MySpace: A Love Story

Ken AshfordPopular Culture1 Comment

Much ink has been spilled about MySpace, and how it is replete with sexual predators.  While that is a problem, the oft-cited statistic that one-in-five teens are subjected to "sexual solicitation" on MySpace is a lot of hype.

On the other hand, this is pretty weird:

A 16-year-old honor student from Michigan tricked her parents into getting her a passport and then flew off to the Mideast to be with a West Bank man she met on MySpace.com, authorities say.

U.S. officials in Jordan persuaded her to turn around and go home before she reached the West Bank. She was on her way home Friday.

Katherine R. Lester is a straight-A student and student council member, her father said. "She’s a good girl. Never had a problem with her," Terry Lester said.

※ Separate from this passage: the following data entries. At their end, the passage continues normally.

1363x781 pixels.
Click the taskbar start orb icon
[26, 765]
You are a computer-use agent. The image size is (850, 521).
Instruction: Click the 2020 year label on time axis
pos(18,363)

MySpace.com is a social networking Web site with more 72 million members that lets users post photos, blogs and journals. There have been scattered accounts of sexual predators targeting minors they met through the site.

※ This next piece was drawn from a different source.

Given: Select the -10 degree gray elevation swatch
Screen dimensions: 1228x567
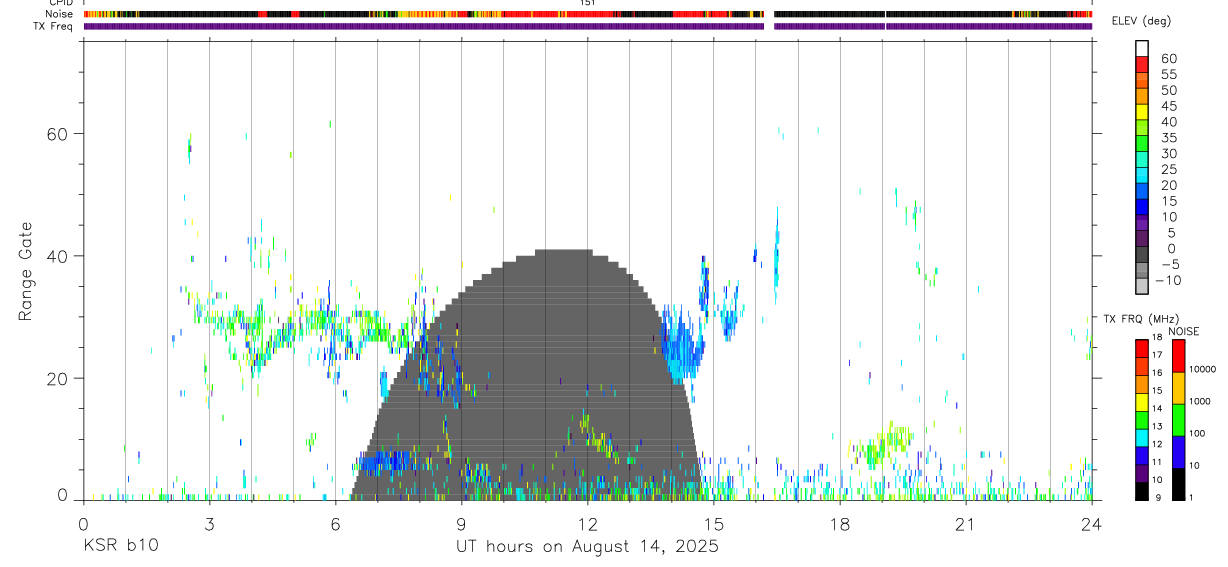Looking at the screenshot, I should coord(1142,286).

Katherine disappeared Monday after talking her family into getting her a passport by saying she was going to Canada with friends, sheriff’s officials said. She apparently planned to visit a man whose MySpace account describes him as a 25-year-old from Jericho, Undersheriff James Jashinske said.

That’s pretty ookey.

And she insists that it’s love. 

"I’m definitely going to marry him," the Gilford teen told Good Morning America co-anchor Kate Snow, adding: "I don’t plan on going over there. I plan on him coming here."

The 25 year old man insists it’s love, too:

"When I realized she wasn’t coming, I felt my whole world collapse," he said. "My tears didn’t stop and I couldn’t sleep for three days."

Boo-hoo.

Now comes the freaky part:

Like the rest of the world, Lester’s father assumed she had been duped by some sex-starved freak. He was ready to lock her in the basement for a few years. Now he can see it’s the real thing.

The real thing????  She’s sixteen, you moron!!

Blame MySpace?  No way.  Blame bad parenting.